▶ _What the task asks_
Write out every line below that includes the word "agent".

▬▬▬▬▬▬▬▬▬▬

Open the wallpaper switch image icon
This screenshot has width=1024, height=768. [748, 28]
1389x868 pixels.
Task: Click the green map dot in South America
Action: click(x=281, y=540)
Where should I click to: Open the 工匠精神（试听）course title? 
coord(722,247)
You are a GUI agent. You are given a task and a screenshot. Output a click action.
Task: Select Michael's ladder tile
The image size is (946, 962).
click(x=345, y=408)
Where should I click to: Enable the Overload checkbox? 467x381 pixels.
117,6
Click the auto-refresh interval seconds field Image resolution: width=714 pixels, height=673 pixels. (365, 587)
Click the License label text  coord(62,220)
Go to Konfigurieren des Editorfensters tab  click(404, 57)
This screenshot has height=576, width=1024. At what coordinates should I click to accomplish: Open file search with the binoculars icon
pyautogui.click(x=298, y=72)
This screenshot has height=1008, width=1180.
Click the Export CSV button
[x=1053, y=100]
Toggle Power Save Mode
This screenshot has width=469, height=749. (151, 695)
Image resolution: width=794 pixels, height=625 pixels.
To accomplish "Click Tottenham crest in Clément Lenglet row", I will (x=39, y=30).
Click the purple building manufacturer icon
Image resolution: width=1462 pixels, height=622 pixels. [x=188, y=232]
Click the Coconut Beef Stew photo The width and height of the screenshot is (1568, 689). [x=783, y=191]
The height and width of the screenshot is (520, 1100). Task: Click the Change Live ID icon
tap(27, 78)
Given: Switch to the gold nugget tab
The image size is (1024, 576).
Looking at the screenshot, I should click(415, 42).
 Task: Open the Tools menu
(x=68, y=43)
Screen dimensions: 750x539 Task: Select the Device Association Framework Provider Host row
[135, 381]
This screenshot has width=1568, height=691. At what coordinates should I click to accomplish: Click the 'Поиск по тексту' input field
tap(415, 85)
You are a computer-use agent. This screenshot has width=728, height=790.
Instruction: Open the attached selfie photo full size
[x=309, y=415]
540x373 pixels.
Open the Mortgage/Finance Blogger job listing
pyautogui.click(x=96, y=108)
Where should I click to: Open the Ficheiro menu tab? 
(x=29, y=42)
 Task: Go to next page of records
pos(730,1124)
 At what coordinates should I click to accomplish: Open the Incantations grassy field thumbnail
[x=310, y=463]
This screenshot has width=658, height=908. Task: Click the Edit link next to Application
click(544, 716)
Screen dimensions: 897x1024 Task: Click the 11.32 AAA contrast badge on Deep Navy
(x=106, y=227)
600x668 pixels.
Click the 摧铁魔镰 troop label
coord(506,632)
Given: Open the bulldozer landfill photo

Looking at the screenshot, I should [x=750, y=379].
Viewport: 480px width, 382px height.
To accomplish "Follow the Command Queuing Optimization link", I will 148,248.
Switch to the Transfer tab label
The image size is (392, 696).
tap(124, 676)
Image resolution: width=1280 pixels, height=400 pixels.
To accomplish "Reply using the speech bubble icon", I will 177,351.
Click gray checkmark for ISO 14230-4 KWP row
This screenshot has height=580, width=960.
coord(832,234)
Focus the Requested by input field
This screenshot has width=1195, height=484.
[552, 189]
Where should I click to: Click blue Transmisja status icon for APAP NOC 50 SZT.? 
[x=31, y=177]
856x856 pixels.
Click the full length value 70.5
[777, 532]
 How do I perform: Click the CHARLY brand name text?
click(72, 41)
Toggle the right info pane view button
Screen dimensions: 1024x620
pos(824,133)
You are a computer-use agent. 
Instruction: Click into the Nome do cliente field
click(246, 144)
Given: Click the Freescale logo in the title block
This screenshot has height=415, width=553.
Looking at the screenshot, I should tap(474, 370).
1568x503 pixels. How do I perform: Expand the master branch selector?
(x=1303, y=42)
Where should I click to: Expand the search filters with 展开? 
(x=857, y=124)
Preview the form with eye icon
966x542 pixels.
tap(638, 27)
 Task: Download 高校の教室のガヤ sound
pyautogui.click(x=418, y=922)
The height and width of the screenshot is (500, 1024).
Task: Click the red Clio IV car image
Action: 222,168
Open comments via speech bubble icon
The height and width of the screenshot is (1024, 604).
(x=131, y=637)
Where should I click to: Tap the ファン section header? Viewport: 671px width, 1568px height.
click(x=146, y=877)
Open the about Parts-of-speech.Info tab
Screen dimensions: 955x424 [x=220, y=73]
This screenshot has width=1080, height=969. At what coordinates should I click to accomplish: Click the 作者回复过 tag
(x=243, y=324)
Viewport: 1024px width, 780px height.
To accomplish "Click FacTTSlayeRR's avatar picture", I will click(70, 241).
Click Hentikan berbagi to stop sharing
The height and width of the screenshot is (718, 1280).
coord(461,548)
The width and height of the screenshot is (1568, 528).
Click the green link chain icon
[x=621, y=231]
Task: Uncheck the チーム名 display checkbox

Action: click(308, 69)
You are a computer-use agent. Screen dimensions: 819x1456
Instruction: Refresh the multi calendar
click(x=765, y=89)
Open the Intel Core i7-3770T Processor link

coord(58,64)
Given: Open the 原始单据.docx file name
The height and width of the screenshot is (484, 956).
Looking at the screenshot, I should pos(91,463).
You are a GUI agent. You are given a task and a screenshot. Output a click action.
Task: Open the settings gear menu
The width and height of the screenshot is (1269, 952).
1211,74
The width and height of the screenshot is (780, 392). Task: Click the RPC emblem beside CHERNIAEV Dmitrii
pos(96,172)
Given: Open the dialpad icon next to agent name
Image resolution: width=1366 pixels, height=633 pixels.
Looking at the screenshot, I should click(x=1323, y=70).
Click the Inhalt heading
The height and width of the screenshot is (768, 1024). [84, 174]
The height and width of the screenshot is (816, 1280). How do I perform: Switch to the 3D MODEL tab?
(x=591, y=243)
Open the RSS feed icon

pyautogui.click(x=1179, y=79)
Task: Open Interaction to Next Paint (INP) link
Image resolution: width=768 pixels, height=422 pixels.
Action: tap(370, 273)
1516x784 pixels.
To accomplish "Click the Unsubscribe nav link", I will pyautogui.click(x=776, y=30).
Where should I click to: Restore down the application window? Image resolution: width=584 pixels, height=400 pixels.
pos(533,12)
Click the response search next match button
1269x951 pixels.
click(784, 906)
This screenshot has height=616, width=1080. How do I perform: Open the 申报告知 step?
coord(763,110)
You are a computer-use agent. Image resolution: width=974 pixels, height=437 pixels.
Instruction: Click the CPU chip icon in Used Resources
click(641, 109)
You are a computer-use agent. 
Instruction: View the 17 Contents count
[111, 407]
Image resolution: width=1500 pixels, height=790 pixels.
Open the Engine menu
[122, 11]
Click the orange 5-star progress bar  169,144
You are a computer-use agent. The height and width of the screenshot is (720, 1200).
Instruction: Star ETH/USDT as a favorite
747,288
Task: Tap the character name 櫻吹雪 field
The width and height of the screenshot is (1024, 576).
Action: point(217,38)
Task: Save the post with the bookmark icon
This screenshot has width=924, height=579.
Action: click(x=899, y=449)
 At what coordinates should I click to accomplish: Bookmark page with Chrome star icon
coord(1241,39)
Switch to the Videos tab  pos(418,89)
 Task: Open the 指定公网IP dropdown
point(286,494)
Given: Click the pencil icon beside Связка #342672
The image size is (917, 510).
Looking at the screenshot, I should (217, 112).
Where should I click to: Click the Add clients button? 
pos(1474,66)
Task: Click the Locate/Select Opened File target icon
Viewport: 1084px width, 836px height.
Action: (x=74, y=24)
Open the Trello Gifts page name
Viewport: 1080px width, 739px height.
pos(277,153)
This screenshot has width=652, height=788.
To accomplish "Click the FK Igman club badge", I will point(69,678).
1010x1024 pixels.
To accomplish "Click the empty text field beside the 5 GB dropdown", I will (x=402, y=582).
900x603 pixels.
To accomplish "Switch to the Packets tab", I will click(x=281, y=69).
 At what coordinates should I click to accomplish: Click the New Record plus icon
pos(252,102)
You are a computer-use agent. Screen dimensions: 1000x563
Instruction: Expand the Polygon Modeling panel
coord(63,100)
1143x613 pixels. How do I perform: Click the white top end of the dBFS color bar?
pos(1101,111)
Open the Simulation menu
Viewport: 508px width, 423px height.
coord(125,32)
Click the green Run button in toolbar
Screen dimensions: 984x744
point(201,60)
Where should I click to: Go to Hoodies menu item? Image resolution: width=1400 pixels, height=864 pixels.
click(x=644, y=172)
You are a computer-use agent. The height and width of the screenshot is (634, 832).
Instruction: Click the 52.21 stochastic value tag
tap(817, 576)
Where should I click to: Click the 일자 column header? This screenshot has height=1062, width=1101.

▬▬▬▬▬▬▬▬▬▬

▶ _Output_
You are a GUI agent. You are given a task and a screenshot. Output a click action.
You are a computer-use agent. This screenshot has width=728, height=790.
You are a computer-use agent. 
You are a computer-use agent. Screen dimensions: 819x1456
You are a GUI agent. You are given a task and a screenshot. Output a click action.
Given: Open the dialpad icon next to agent name
You are a computer-use agent. Image resolution: width=974 pixels, height=437 pixels.
You are a computer-use agent. 
You are a computer-use agent. The height and width of the screenshot is (720, 1200).
You are a computer-use agent. Screen dimensions: 1000x563
You are a computer-use agent. The height and width of the screenshot is (634, 832).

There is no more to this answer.